Today in How’s It Going For New Arenas’ Bottom Lines?:
Lincoln’s brand-new Pinnacle Bank Arena’s operating deficit has widened to nearly $376,000 in its first seven months of operation.
As Nebraska Watchdog was the first to report in March, although the $186 million arena has attracted a dazzling lineup of big-name concerts and a sold-out season of Husker men’s basketball games, it has been posting operational losses. In its first five months, it posted a nearly $172,000 loss…
The overriding problem is the way the city structured the deal so the University of Nebraska-Lincoln gets most of the revenue off basketball games and the joint public agency that oversees the arena and surrounding West Haymarket development gets most of the revenue generated by the arena. Why? The city needed UNL to be the arena’s major tenant; UNL didn’t need the city.

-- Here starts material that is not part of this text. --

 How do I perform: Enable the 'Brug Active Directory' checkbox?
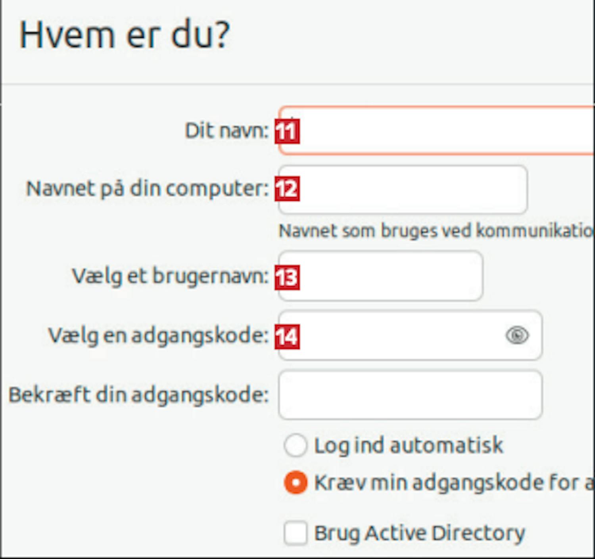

So guess who got the better deal?
This isn’t actually as bad as it sounds: As Nebraska Watchdog goes on to explain, the main reason the arena is losing money is because revenue from ad boards, naming rights, suite sales, and club seats is going to pay off the arena debt, which means it’s not available for turning a profit. That’s the opposite of, say, the Sprint Center in Kansas City, where revenue is siphoned off to pay the arena operator’s profits, and so isn’t available to pay off construction debt.
But either way it comes to the same thing: Even crazy-successful arenas generally lose money once the cost of building the damn things is factored in. But then, you knew that already.